**TASK PROMPT**: Rewrite the stretch of data that begins with the line containing "You are a GUI" and ends with the line containing "pyautogui.click(x=367, y=417)", swapping "click action" for "tap action" and leaving everything else unchanged.

**LISTED RECORDS**:
==*==
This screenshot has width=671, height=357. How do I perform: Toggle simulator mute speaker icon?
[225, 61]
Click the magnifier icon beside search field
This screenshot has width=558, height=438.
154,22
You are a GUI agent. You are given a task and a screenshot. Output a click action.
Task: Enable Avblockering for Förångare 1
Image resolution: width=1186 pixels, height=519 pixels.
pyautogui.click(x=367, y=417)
==*==
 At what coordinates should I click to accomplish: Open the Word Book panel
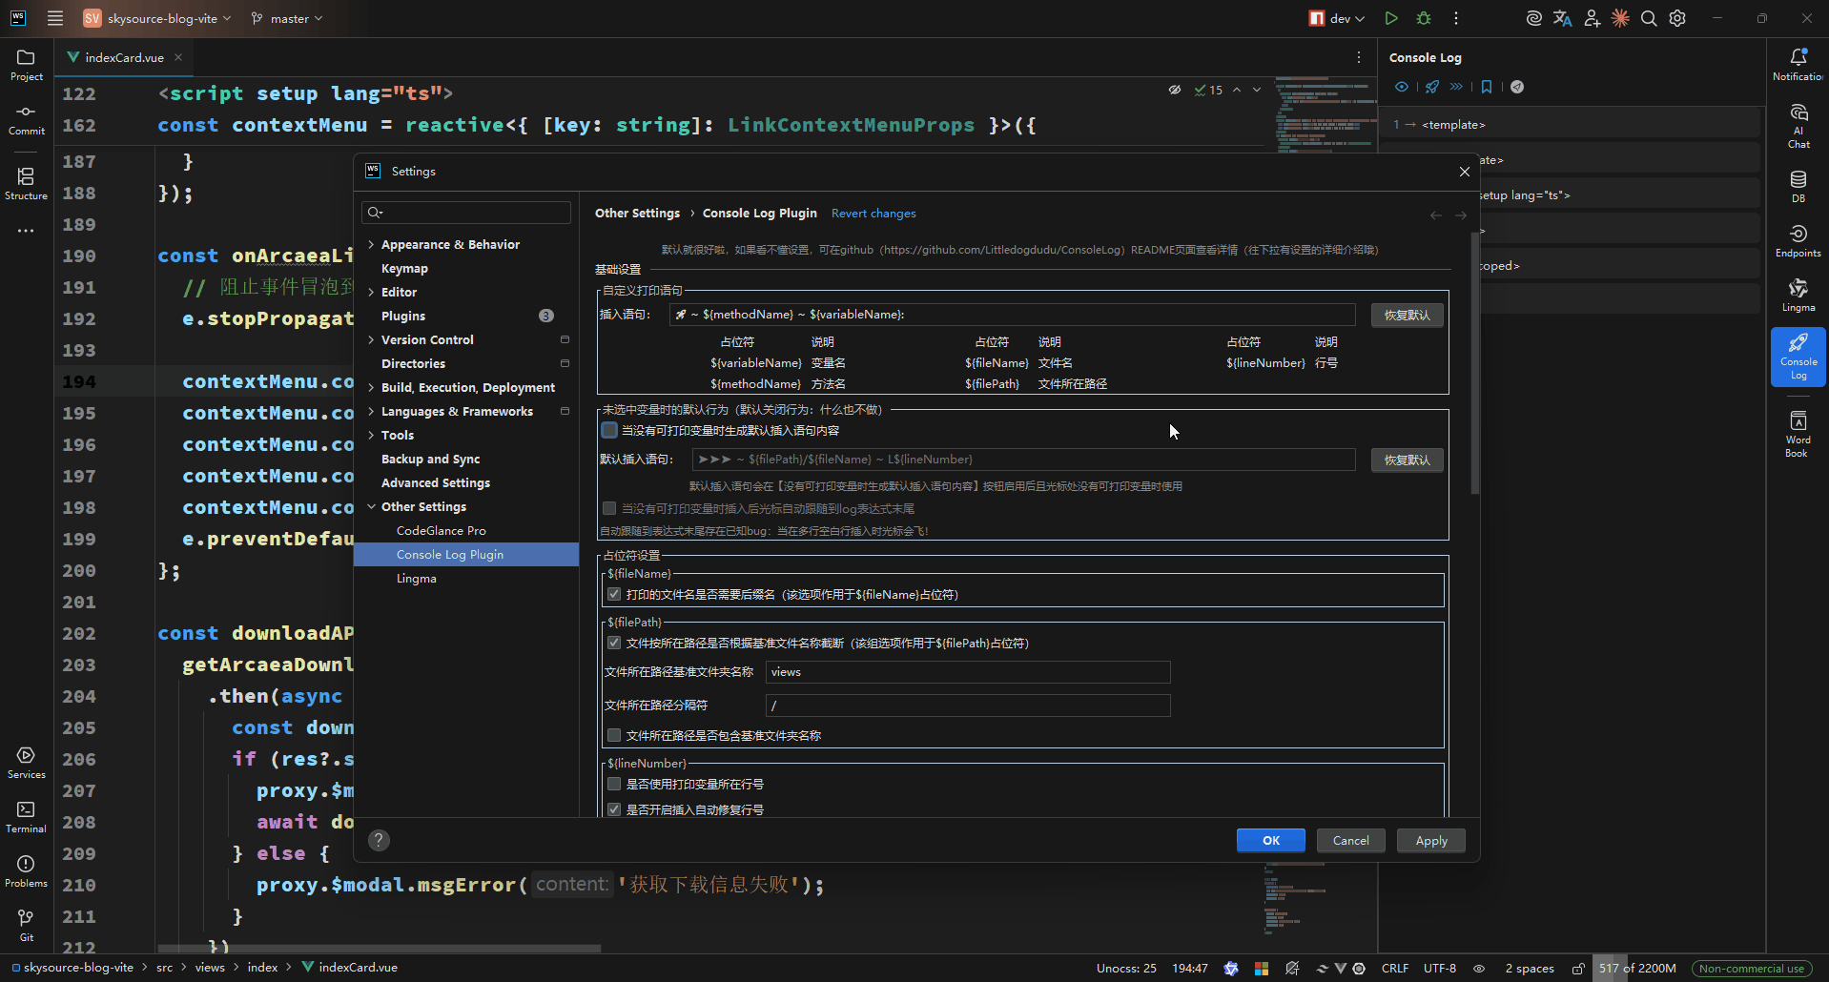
==*==
**EXERCISE ANSWER**:
You are a GUI agent. You are given a task and a screenshot. Output a tap action.
Task: Enable Avblockering for Förångare 1
Image resolution: width=1186 pixels, height=519 pixels.
pyautogui.click(x=367, y=417)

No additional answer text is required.